Brief 1
In the capacitor solution, copy the passage word for word, beginning with the words "An \(8.00-\mu F\)" and ending after the words "the second capacitor?".
Brief 2
What initial charge does the capacitor solution give for the 8.00-μF capacitor after the 240-V battery charges it?

An \(8.00-\mu F\) capacitor is fully charged by a \(240 .-V\) battery, which is then disconnected. Next, the capacitor is connected to an initially uncharged capacitor of capacitance \(C,\) and the potential difference across it is found to be \(80.0 \mathrm{~V}\) What is \(C ?\) How much energy ends up being stored in the second capacitor?

Short Answer

Expert verified
Answer: The capacitance of the second capacitor is 16.00 μF, and the energy stored in it is 51.2 mJ.

Step by step solution

01

Determine the initial charge stored in the charged capacitor

Use the capacitor formula: \(Q = C \cdot V\), where \(Q\) represents charge, \(C\) is the capacitance (8.00 μF), and \(V\) is the potential difference (240 V). \(Q_\text{initial} = (8.00 \text{ μF}) \cdot (240 \text{ V})\) \(Q_\text{initial} = 1920 \text{ μC}\)
02

Determine the final charge stored in the charged capacitor

Again, use the capacitor formula, this time using the final potential difference (80.0 V): \(Q_{1_\text{final}} = (8.00 \text{ μF}) \cdot (80.0 \text{ V})\) \(Q_{1_\text{final}} = 640 \text{ μC}\)
03

Determine the charge stored in the second capacitor

By conservation of charge, the charge stored in the second capacitor will be the initial charge minus the final charge of the first capacitor. \(Q_{2_\text{final}} = Q_\text{initial} - Q_{1_\text{final}}\) \(Q_{2_\text{final}} = 1920 \text{ μC} - 640 \text{ μC}\) \(Q_{2_\text{final}} = 1280 \text{ μC}\)

Data on locating visible targets:

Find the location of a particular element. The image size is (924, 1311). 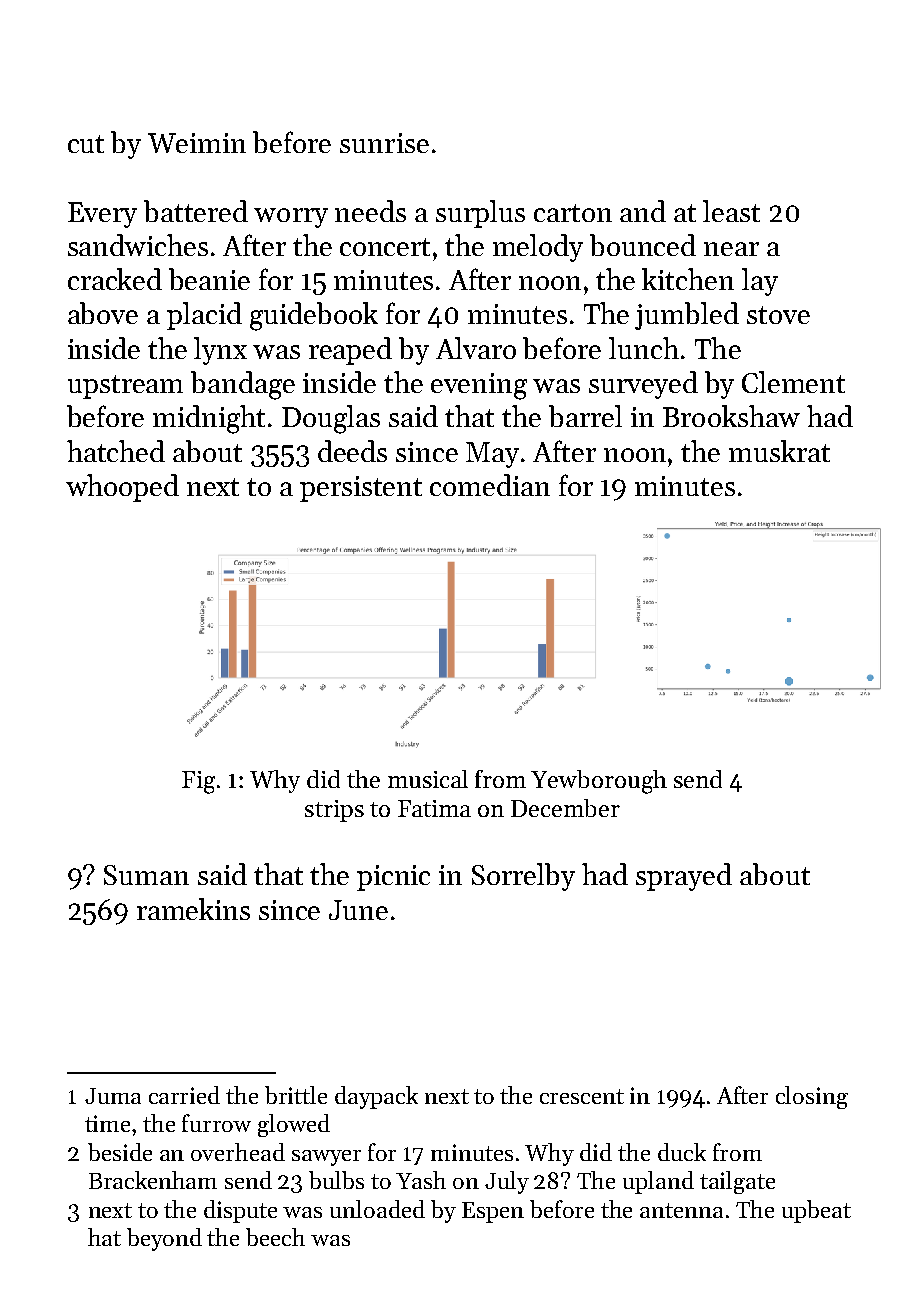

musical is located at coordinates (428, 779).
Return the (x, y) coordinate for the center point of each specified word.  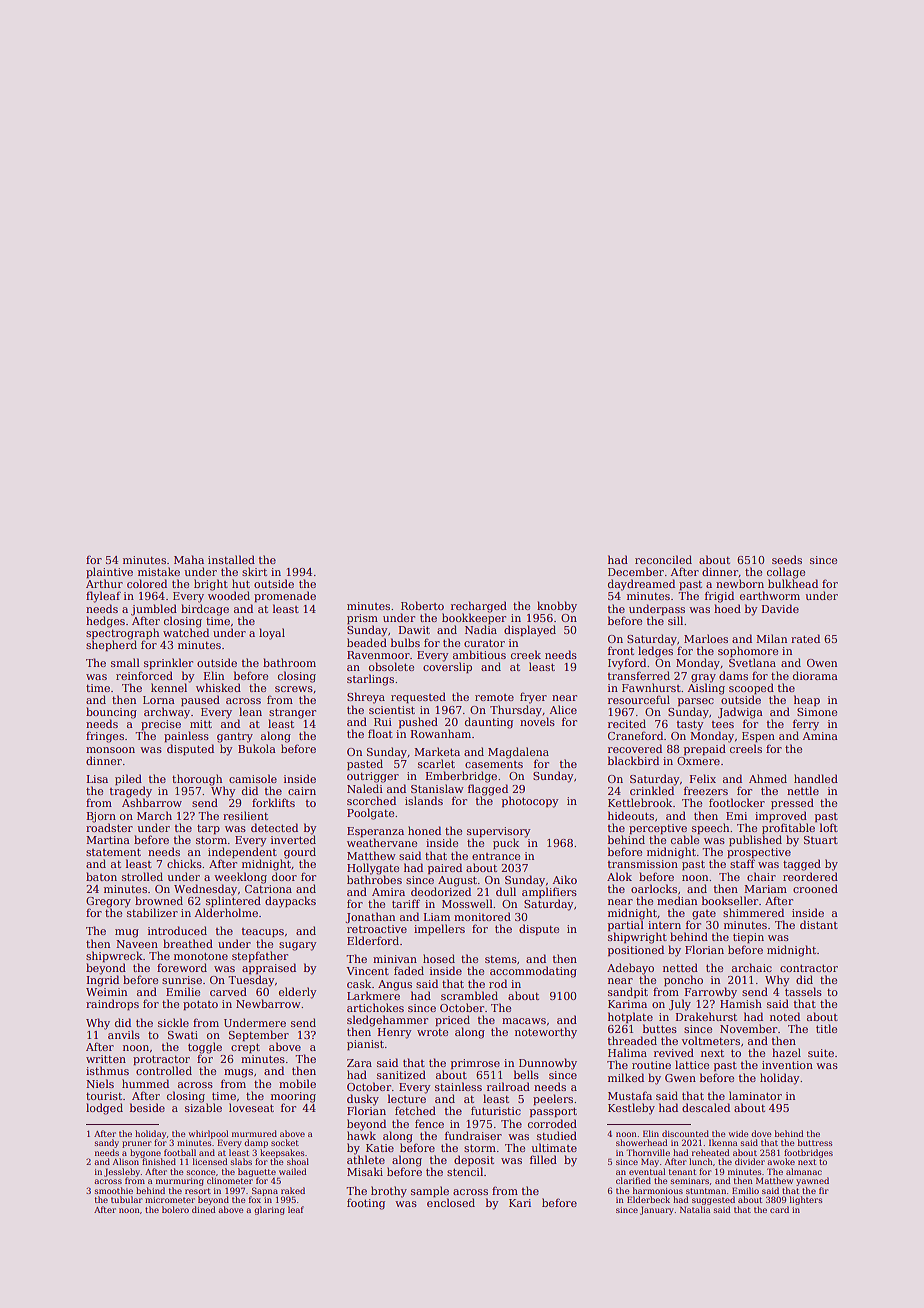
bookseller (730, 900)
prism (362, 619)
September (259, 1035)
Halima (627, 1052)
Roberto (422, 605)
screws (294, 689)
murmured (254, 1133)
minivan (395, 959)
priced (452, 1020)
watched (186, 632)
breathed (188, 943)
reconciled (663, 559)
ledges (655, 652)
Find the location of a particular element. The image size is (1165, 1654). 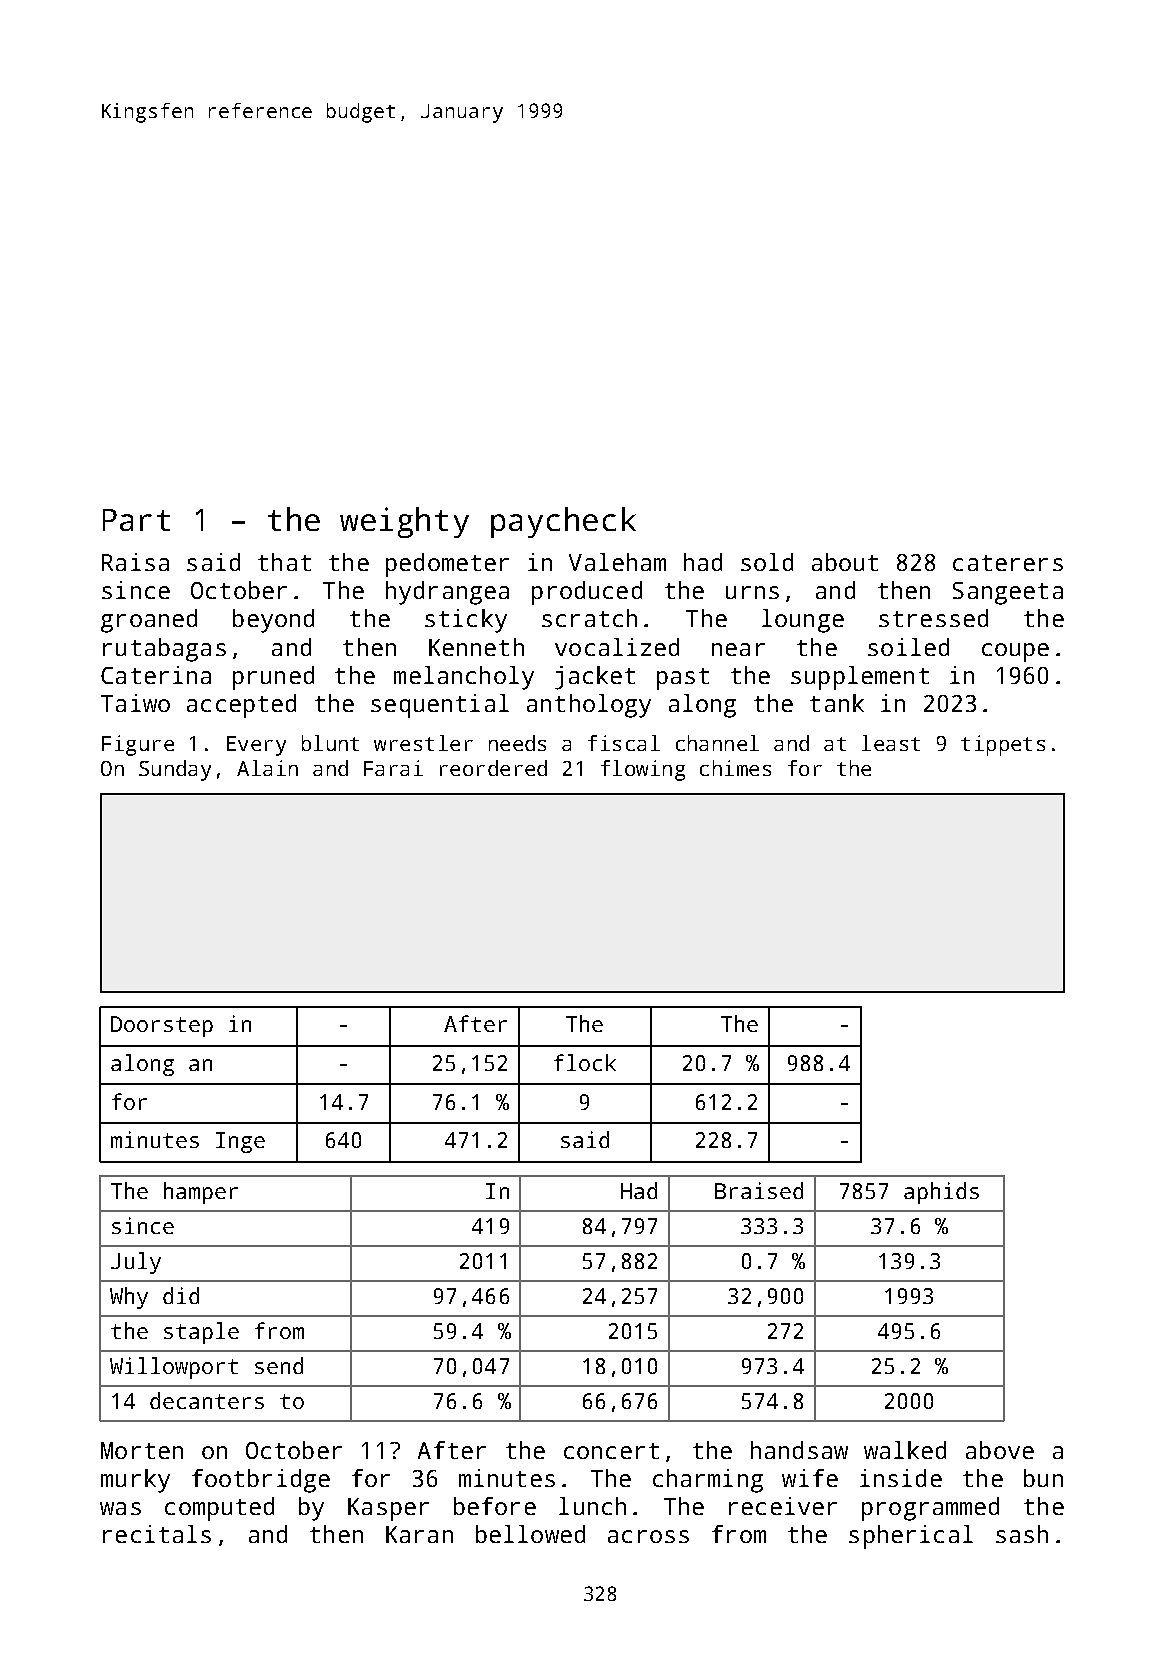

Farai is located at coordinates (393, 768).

Worked answer 1
An \(8.00-\mu F\) capacitor is fully charged by a \(240 .-V\) battery, which is then disconnected. Next, the capacitor is connected to an initially uncharged capacitor of capacitance \(C,\) and the potential difference across it is found to be \(80.0 \mathrm{~V}\) What is \(C ?\) How much energy ends up being stored in the second capacitor?

Worked answer 2
1920 μC